Question

Let \( f(x)=\left\{\begin{array}{cc}e^{-1 / x^{2}} \sin \left(\frac{1}{x}\right), & x \neq 0 \\ 0, & x=0\end{array}\right. \) Test continuity and differentiability of \( f(x) \)

Answer 1

\(f(x)= e^{-1/x^2} \sin \frac 1x\)

\(f(0^+) = R.H.D. = L.H.D. = f(0^-)\)

\(f(0^+) = \lim \limits_{h\to 0} \frac{f(h) - f(0)}{h}\)

⇒ \(\lim\limits_{h\to 0} \frac{e^{-1/h^2} \sin \frac 1h - 0}{h}\)

⇒ \(\lim\limits_{h\to 0} \frac{e^{-1/h^2} \sin \frac 1h }{\frac 1h.h.h}\)

⇒ 0

\(f(0^-) = \lim \limits_{h\to 0} \frac{f(-h) - f(0)}{-h}\)

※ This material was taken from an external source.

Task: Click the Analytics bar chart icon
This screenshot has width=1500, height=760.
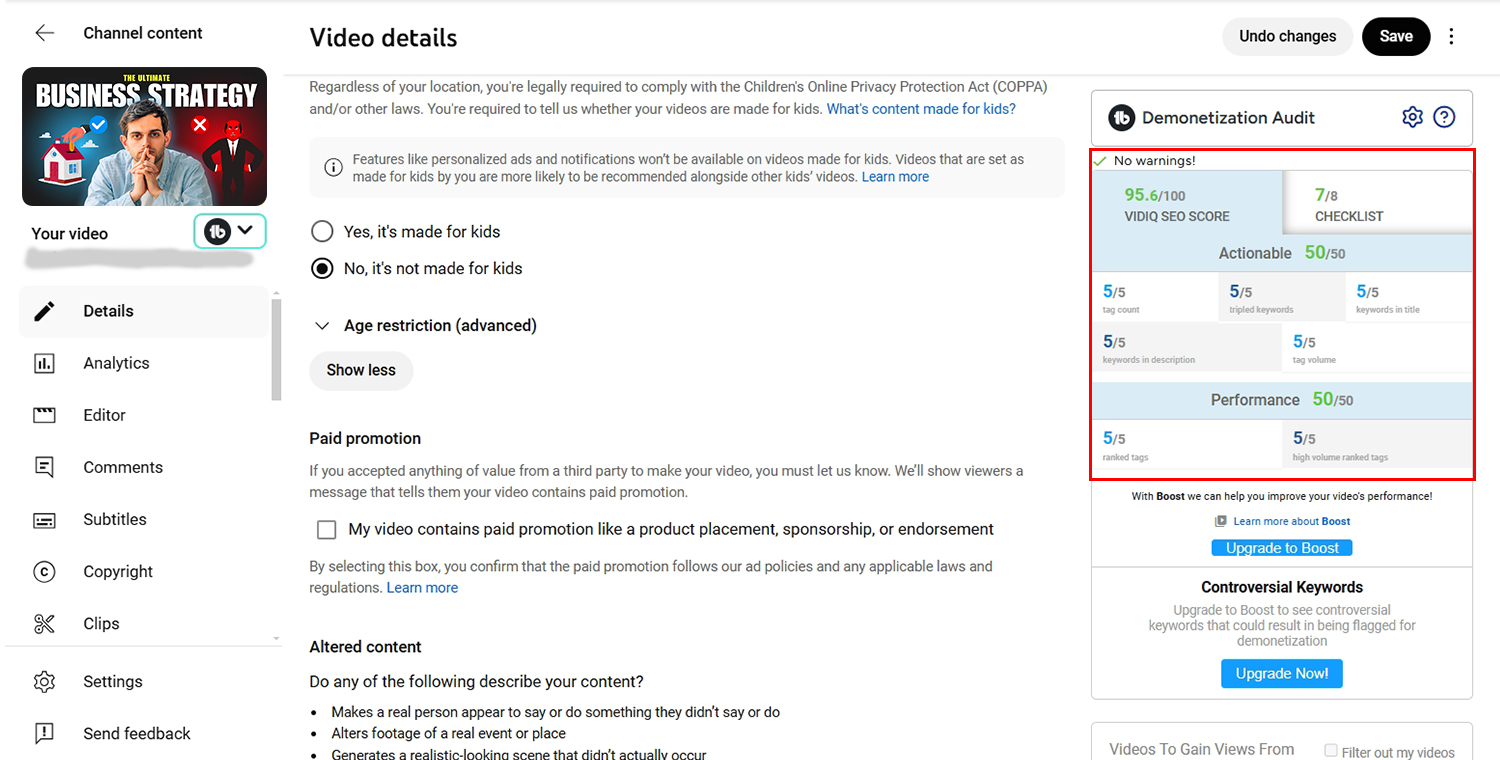Action: tap(44, 363)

⇒ \(\lim\limits_{h\to 0} \frac{e^{-1/h^2} \sin (-\frac 1h) - 0}{-h. - \frac 1h.(-h)}\)

⇒ \(\lim\limits_{h\to 0} \frac{e^{-1/h^2}}{h^2} \frac{\sin(-\frac 1h)}{(- \frac 1h)}\)

⇒ 0

f(x) is diffrentiable at x.